Start

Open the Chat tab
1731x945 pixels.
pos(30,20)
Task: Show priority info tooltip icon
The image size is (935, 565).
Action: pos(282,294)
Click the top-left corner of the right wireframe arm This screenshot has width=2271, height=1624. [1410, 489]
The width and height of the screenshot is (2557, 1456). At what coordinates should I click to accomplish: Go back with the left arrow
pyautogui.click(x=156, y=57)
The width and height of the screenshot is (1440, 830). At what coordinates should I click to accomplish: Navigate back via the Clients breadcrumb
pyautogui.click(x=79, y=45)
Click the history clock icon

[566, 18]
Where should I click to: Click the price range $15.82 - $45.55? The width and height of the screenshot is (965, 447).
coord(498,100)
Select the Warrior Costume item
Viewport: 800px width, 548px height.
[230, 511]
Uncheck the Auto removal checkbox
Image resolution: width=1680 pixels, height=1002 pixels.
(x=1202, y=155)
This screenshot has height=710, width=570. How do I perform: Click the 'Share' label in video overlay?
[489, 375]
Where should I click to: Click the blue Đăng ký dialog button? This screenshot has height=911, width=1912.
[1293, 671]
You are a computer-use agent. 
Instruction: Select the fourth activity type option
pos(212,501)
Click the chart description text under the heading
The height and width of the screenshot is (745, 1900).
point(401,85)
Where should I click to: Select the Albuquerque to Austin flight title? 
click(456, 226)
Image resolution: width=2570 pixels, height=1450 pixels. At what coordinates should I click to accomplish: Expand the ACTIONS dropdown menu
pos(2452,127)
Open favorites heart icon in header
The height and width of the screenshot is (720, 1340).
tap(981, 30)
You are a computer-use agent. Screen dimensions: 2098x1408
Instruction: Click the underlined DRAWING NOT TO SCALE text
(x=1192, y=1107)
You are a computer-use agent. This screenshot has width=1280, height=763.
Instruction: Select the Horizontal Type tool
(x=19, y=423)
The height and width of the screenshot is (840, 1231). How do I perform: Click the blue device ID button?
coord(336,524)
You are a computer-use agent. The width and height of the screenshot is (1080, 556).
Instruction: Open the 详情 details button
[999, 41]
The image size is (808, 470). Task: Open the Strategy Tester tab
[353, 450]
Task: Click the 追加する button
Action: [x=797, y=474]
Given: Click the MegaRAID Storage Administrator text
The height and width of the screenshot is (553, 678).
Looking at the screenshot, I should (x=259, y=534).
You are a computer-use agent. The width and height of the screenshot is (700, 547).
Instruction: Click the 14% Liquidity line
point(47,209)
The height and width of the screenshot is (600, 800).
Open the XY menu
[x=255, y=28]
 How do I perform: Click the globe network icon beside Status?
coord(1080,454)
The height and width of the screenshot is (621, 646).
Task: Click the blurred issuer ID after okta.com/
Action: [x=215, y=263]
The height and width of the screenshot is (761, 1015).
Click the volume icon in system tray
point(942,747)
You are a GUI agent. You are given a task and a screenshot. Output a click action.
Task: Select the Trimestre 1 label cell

End

Description of the task. Render the material above as a JSON list of strings, with one string for each line and any blank lines omitted.

Exercise result.
[
  "Open the Chat tab",
  "1731x945 pixels.",
  "pos(30,20)",
  "Task: Show priority info tooltip icon",
  "The image size is (935, 565).",
  "Action: pos(282,294)",
  "Click the top-left corner of the right wireframe arm This screenshot has width=2271, height=1624. [1410, 489]",
  "The width and height of the screenshot is (2557, 1456). At what coordinates should I click to accomplish: Go back with the left arrow",
  "pyautogui.click(x=156, y=57)",
  "The width and height of the screenshot is (1440, 830). At what coordinates should I click to accomplish: Navigate back via the Clients breadcrumb",
  "pyautogui.click(x=79, y=45)",
  "Click the history clock icon",
  "[566, 18]",
  "Where should I click to: Click the price range $15.82 - $45.55? The width and height of the screenshot is (965, 447).",
  "coord(498,100)",
  "Select the Warrior Costume item",
  "Viewport: 800px width, 548px height.",
  "[230, 511]",
  "Uncheck the Auto removal checkbox",
  "Image resolution: width=1680 pixels, height=1002 pixels.",
  "(x=1202, y=155)",
  "This screenshot has height=710, width=570. How do I perform: Click the 'Share' label in video overlay?",
  "[489, 375]",
  "Where should I click to: Click the blue Đăng ký dialog button? This screenshot has height=911, width=1912.",
  "[1293, 671]",
  "You are a computer-use agent. ",
  "Instruction: Select the fourth activity type option",
  "pos(212,501)",
  "Click the chart description text under the heading",
  "The height and width of the screenshot is (745, 1900).",
  "point(401,85)",
  "Where should I click to: Select the Albuquerque to Austin flight title? ",
  "click(456, 226)",
  "Image resolution: width=2570 pixels, height=1450 pixels. At what coordinates should I click to accomplish: Expand the ACTIONS dropdown menu",
  "pos(2452,127)",
  "Open favorites heart icon in header",
  "The height and width of the screenshot is (720, 1340).",
  "tap(981, 30)",
  "You are a computer-use agent. Screen dimensions: 2098x1408",
  "Instruction: Click the underlined DRAWING NOT TO SCALE text",
  "(x=1192, y=1107)",
  "You are a computer-use agent. This screenshot has width=1280, height=763.",
  "Instruction: Select the Horizontal Type tool",
  "(x=19, y=423)",
  "The height and width of the screenshot is (840, 1231). How do I perform: Click the blue device ID button?",
  "coord(336,524)",
  "You are a computer-use agent. The width and height of the screenshot is (1080, 556).",
  "Instruction: Open the 详情 details button",
  "[999, 41]",
  "The image size is (808, 470). Task: Open the Strategy Tester tab",
  "[353, 450]",
  "Task: Click the 追加する button",
  "Action: [x=797, y=474]",
  "Given: Click the MegaRAID Storage Administrator text",
  "The height and width of the screenshot is (553, 678).",
  "Looking at the screenshot, I should (x=259, y=534).",
  "You are a computer-use agent. The width and height of the screenshot is (700, 547).",
  "Instruction: Click the 14% Liquidity line",
  "point(47,209)",
  "The height and width of the screenshot is (600, 800).",
  "Open the XY menu",
  "[x=255, y=28]",
  " How do I perform: Click the globe network icon beside Status?",
  "coord(1080,454)",
  "The height and width of the screenshot is (621, 646).",
  "Task: Click the blurred issuer ID after okta.com/",
  "Action: [x=215, y=263]",
  "The height and width of the screenshot is (761, 1015).",
  "Click the volume icon in system tray",
  "point(942,747)",
  "You are a GUI agent. You are given a task and a screenshot. Output a click action.",
  "Task: Select the Trimestre 1 label cell"
]